[EXCERPT]
################

Stereochemistry specifies the regiochemistry of phosphorylation in two cAMP-dependent protein kinase substrates

The substrate specificity of the cAMP-dependent protein kinase has been assessed with peptides bearing threoninol diastereomers. The threoninol residue contains both a primary alcohol and a secondary alcohol, either of which may serve as a site of phosphorylation. The enzyme-catalyzed phosphorylation of Gly-Arg-Thr-Gly-Arg-Arg-Asn-(2R,3R)-threoninol furnishes a K(m) of 498 ± 39 μM and a V(max) of 7.8 ± 0.2 μmol/min-mg, whereas the phosphorylation of Gly-Arg-Thr-Gly-Arg-Arg-Asn-(2S,3S)-threoninol provides a K(m) of 16.3 ± 0.8 μM and a V(max) of 16.0 ± 0.4 μmol/min-mg. Mass spectral analysis of the phosphopeptide reaction products revealed that each species is phosphorylated only once. ¹H-coupled ³¹P NMR experiments unequivocally demonstrated that the (2R,3R)-isomer is specifically phosphorylated at the secondary alcohol, whereas the (2S,3S)-isomer is exclusively phosphorylated at the primary alcohol. This regiospecificity appears to be a consequence of the stereochemistry at C-2 in the threoninol residues. The structural attributes of the protein kinase that appear to be responsible for the observed differentiation between the C-2 stereoisomers is discussed.

################

[TASKS AND EXERCISES]
• a. According to the kinase abstract, why do the two threoninol isomers end up phosphorylated at different alcohols?
• b. List every kinetic value the kinase abstract reports, with its parameter and the isomer it belongs to.
The data records have no connection to the kinase abstract.

[Data records]
################

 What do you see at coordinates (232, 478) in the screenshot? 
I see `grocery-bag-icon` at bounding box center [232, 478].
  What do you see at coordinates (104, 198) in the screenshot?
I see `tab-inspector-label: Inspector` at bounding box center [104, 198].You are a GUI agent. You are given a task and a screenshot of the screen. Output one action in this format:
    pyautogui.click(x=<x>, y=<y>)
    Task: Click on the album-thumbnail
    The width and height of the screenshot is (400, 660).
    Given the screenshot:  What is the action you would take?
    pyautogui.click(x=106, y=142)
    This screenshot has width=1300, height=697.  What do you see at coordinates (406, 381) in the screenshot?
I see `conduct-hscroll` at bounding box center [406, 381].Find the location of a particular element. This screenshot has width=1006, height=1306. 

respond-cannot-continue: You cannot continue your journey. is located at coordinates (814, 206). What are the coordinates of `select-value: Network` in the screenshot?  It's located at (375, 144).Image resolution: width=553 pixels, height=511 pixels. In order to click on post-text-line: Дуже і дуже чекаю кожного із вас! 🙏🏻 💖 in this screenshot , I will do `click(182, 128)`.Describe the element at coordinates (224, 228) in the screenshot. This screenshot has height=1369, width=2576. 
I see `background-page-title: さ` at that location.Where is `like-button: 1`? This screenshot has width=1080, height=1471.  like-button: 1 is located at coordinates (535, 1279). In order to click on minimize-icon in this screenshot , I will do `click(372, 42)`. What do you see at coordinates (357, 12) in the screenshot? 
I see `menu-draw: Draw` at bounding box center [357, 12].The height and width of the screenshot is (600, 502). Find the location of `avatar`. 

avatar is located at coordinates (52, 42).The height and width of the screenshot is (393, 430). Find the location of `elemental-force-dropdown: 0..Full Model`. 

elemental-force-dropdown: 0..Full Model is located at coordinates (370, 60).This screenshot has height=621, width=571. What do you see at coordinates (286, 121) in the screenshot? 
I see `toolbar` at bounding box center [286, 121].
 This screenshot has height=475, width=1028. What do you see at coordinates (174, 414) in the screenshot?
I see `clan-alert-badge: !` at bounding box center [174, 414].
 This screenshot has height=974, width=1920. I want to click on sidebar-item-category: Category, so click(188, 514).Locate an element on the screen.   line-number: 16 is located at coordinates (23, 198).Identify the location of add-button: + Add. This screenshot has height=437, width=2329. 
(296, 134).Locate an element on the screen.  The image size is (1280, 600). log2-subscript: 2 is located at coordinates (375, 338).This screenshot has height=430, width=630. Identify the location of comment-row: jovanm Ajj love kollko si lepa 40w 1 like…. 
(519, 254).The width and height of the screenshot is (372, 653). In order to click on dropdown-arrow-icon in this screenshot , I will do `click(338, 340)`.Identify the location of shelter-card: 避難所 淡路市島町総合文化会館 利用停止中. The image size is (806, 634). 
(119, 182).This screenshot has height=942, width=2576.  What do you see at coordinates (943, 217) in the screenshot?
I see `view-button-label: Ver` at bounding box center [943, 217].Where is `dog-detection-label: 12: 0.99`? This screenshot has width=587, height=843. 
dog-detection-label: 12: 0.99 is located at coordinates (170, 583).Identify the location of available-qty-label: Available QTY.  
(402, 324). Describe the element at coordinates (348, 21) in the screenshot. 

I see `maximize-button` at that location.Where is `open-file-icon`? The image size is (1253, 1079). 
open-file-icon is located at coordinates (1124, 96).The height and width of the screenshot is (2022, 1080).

################

[ANSWERS TO THIS EXERCISE]
• a. The (2R,3R)-isomer is phosphorylated only at the secondary alcohol and the (2S,3S)-isomer only at the primary alcohol. The abstract attributes this regiospecificity to the stereochemistry at C-2 in the threoninol residues.

• b.
- (2R,3R)-threoninol peptide: K(m) of 498 ± 39 μM
- (2R,3R)-threoninol peptide: V(max) of 7.8 ± 0.2 μmol/min-mg
- (2S,3S)-threoninol peptide: K(m) of 16.3 ± 0.8 μM
- (2S,3S)-threoninol peptide: V(max) of 16.0 ± 0.4 μmol/min-mg